┌──

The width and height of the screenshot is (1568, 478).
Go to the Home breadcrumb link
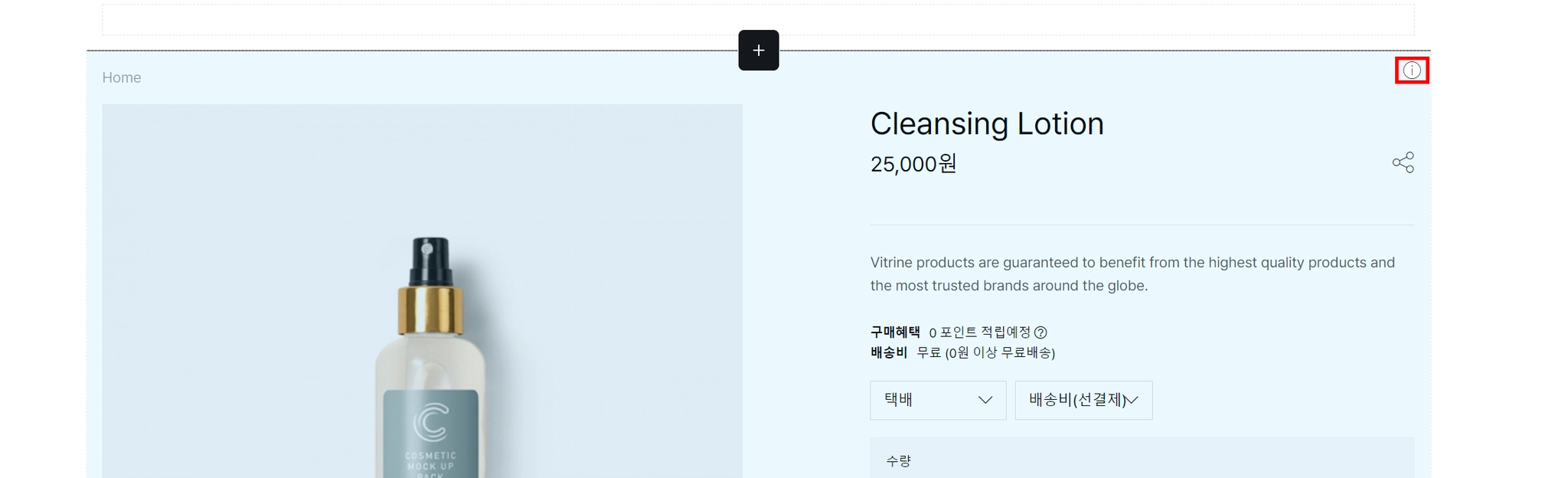tap(122, 77)
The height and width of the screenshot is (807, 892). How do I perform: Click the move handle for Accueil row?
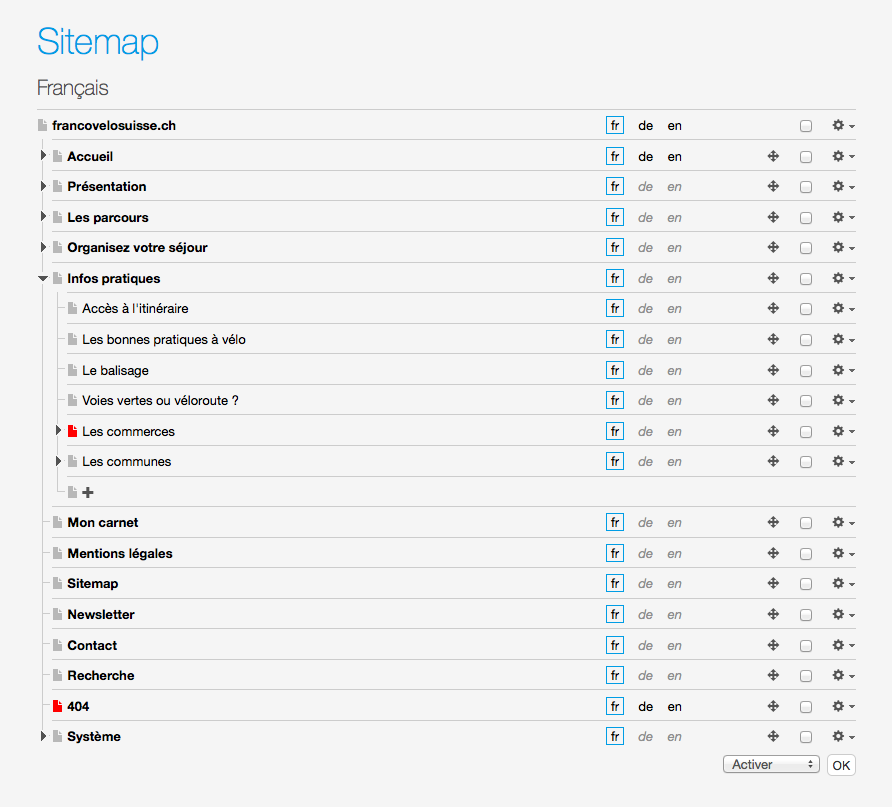(x=773, y=156)
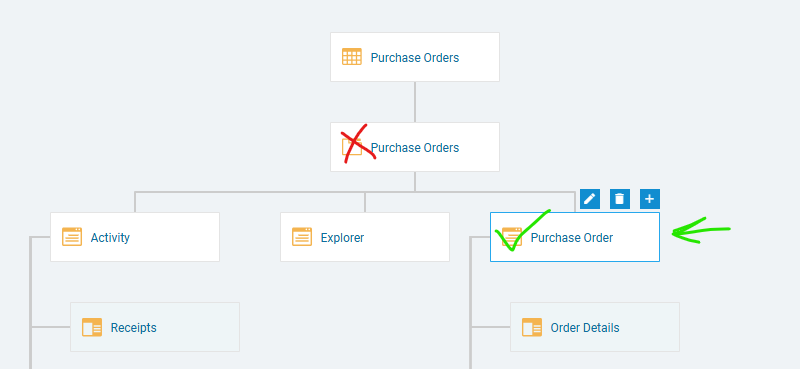
Task: Click the Explorer page icon
Action: point(302,237)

└──

**What you need to do**
Output every record verbatim, excluding any picture it contains.

**Response for this exercise**
The width and height of the screenshot is (1568, 478).
Go to the Home breadcrumb link
tap(122, 77)
The height and width of the screenshot is (807, 892). How do I perform: Click the move handle for Accueil row?
(x=773, y=156)
Task: Click the Explorer page icon
Action: point(302,237)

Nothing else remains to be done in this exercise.